Au cœur de l’Australie-Méridionale, un colossal géoglyphe défie l’identification depuis plus de deux décennies. Cette figure monumentale d’un chasseur aborigène apparut brutalement en 1998 à l’ouest de Marree, sans que quiconque ne revendique sa création. Malgré des enquêtes approfondies, des témoignages contradictoires et une récompense financière substantielle, le mystère de son auteur demeure parmi les énigmes artistiques les plus captivantes du continent.
Entre mai et juin 1998, une transformation spectaculaire survint sur le plateau de Finniss Springs, situé environ soixante kilomètres à l’ouest de Marree. Des images satellites capturèrent l’émergence soudaine d’une silhouette monumentale gravée dans le désert. Cette apparition prit place en moins de seize jours, représentant un homme nu brandissant un woomera, le bâton de jet traditionnel des peuples autochtones.
Les dimensions stupéfiantes de ce géoglyphe surpassent largement les célèbres lignes de Nazca au Pérou. Le dessin s’étend sur plus de trois kilomètres et demi avec un contour total atteignant vingt-huit kilomètres. Cette prouesse artistique impressionne par sa précision et son ampleur, questionnant les capacités technologiques mobilisées pour sa réalisation à la fin des années quatre-vingt-dix.

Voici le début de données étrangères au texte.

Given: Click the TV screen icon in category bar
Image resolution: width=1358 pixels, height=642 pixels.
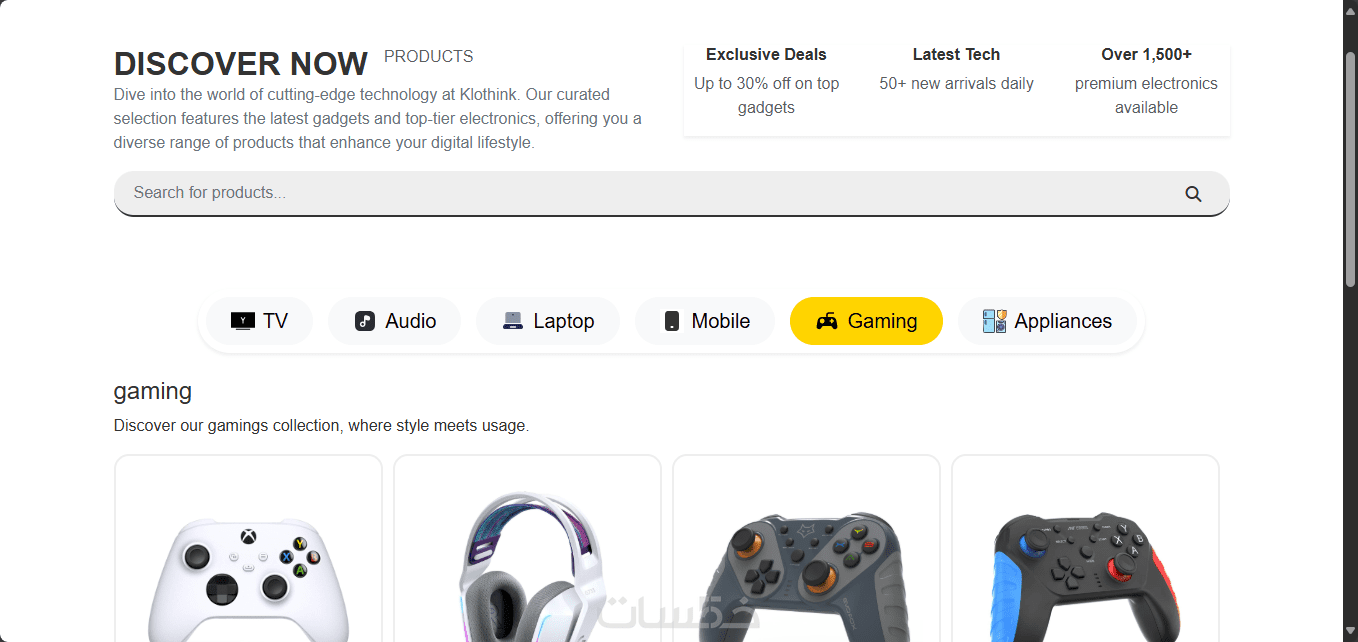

La construction d’une telle œuvre exigea nécessairement des engins de terrassement lourds et une cartographie par GPS. En 2016, lors des travaux de restauration, des ouvriers découvrirent deux cent cinquante piquets de bambou jalonnant le périmètre. Ces repères attestent d’une planification extrêmement rigoureuse. La simple restauration nécessita soixante heures de travail intensif avec des équipements modernes, révélant l’ampleur colossale de l’effort initial.
Bardius Goldberg, artiste adelaïdien, figure comme principal suspect aux yeux des investigateurs. Ses proches affirmèrent qu’il aurait confié être l’auteur avant sa mort en 2002, sans jamais le revendiquer publiquement. Une piste alternative implique du personnel militaire américain, notamment en raison d’une plaque ornée du drapeau américain découverte près de la tête et d’expressions typiquement anglo-saxonnes dans un fax anonyme annonçant la création.
En 2018, l’entrepreneur australien Dick Smith offrit cinq mille dollars pour identifier le créateur, sans succès jusqu’à présent. Cette absence de revendication renforce le mystère entourant cette création.
L’érosion éolienne constitue la menace principale contre cette curiosité artistique. Les sillons originaux, profonds d’environ vingt-cinq centimètres, s’effaçaient graduellement sous le vent et le sable. Des propriétaires d’entreprises locales intervinrent en 2016 pour préserver ce patrimoine touristique unique.
La restauration employa une pelleteuse et un système de guidage GPS hautement précis. Les lignes furent retracées en profondeur accrue, tandis que des rainures spécialisées furent ajoutées pour retenir l’eau de pluie et favoriser la croissance végétale. Cette bordure verte naturelle devrait assurer une meilleure protection face aux intempéries.
L’Homme de Marree fascine toujours chercheurs, artistes et visiteurs mondiaux, incarnant une fusion troublante entre art contemporain, technologie pionnière et culture aborigène ancestrale, tout en préservant le secret de ses origines.